I'm using HadoopConnect. But, its creating pressure on name node with too many frequent requests for listing of files with -lsr recursive. How do we change the frequency to say every 5 or 10 minutes than every minute.
I'm looking for something similar to "auto" in Hadoop DB connect / settings. where we can configure the poll frequency.
Thanks.
I am assuming here that the lsr load is coming from the indexing component (modular inputs) - let us know if that is not the case
Unfortunately the polling frequency for HDFS based inputs is not exposed as a configuration variable. However you can easily modify it in the bin/hdfs.py file
276 def run():
277
278 config = get_config()
....
322
323 # check every 60 seconds for new entries
324 time.sleep(60)
I'd recommend that you follow the docs on modular inputs and then follow the usage/definition of "whitelist"/"blacklist". Just like with any other default app resouce changes you'd have to be careful during an upgrade of the app, as the new version would overwrite any changes you might have made.
I am assuming here that the lsr load is coming from the indexing component (modular inputs) - let us know if that is not the case
Unfortunately the polling frequency for HDFS based inputs is not exposed as a configuration variable.

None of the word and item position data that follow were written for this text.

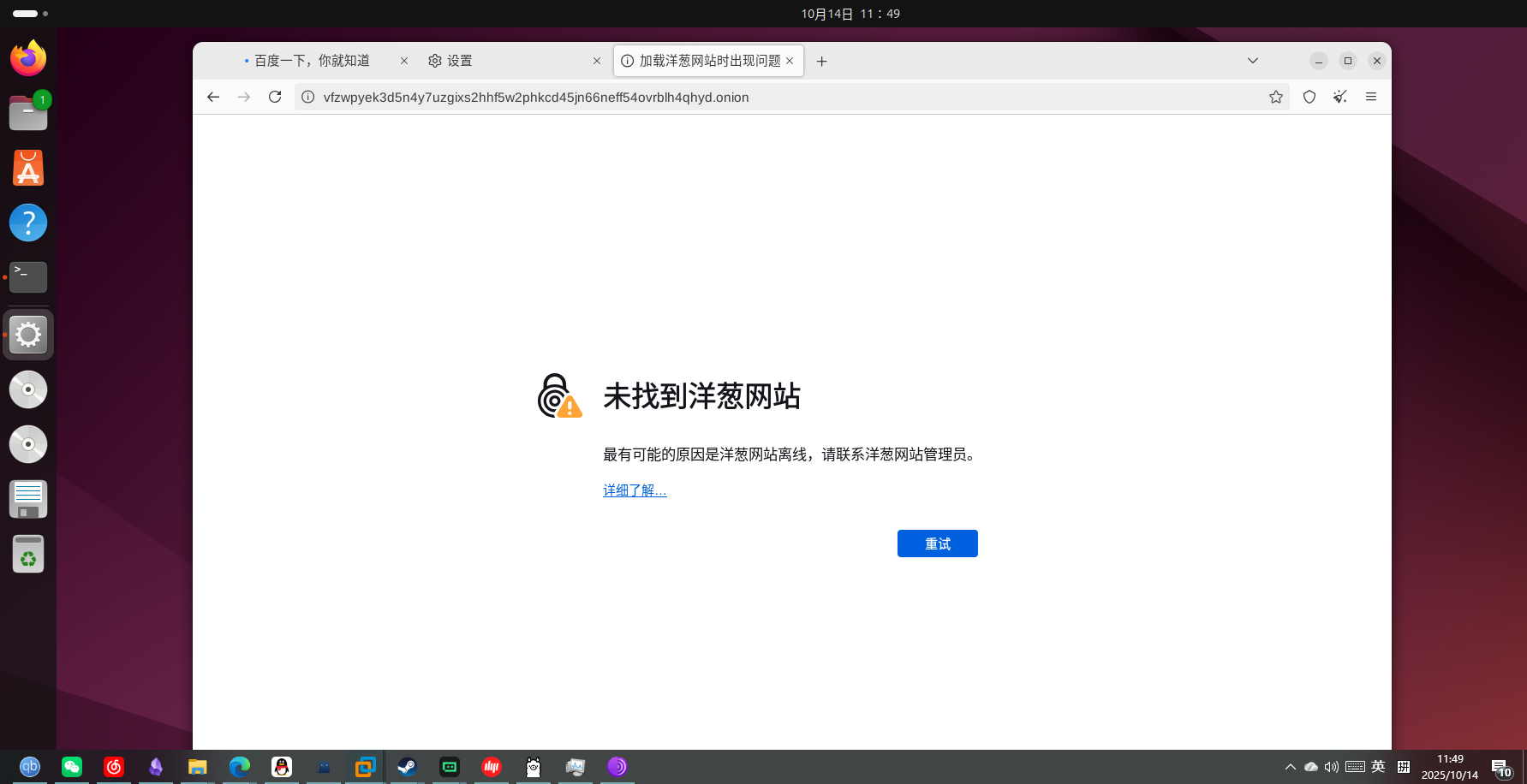Open site information icon in address bar
Screen dimensions: 1527x784
coord(307,97)
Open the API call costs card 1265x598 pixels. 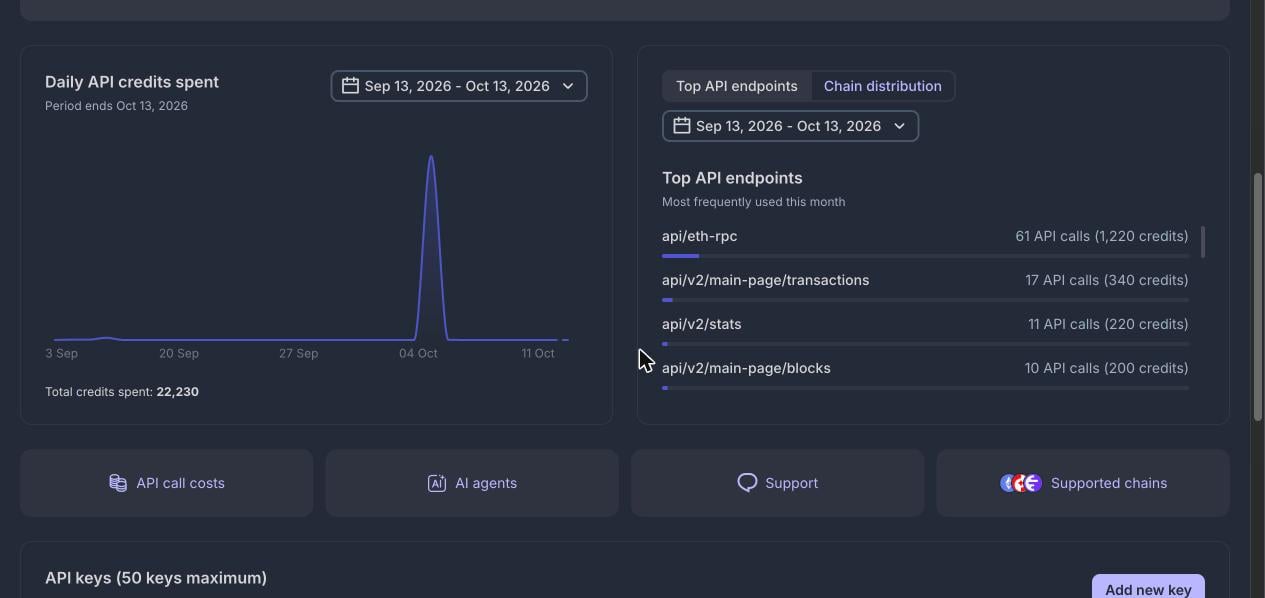pyautogui.click(x=166, y=483)
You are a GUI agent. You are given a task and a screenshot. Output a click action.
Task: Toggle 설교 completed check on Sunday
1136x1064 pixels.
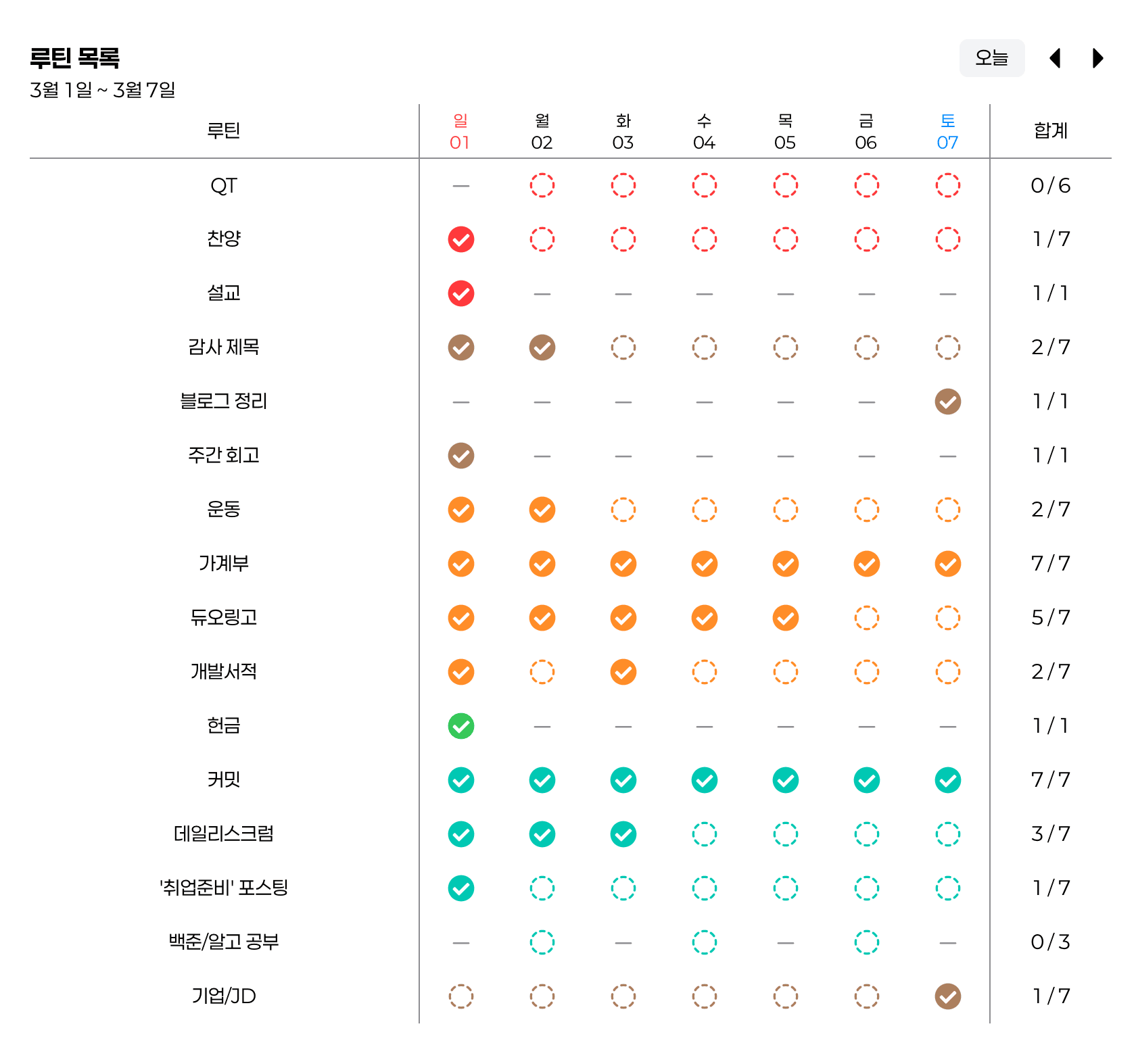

However you can easily modify it in the bin/hdfs.py file
276 def run():
277
278 config = get_config()
....
322
323 # check every 60 seconds for new entries
324 time.sleep(60)
Hi,Thanks for the answer. Yes, your assumption is correct. Its coming from indexed HDFS input folder.
Regarding the fix, could you please suggest, what changes need to be made to introduce a sleep time variable PER indexed HDFS input folder?
Thanks again.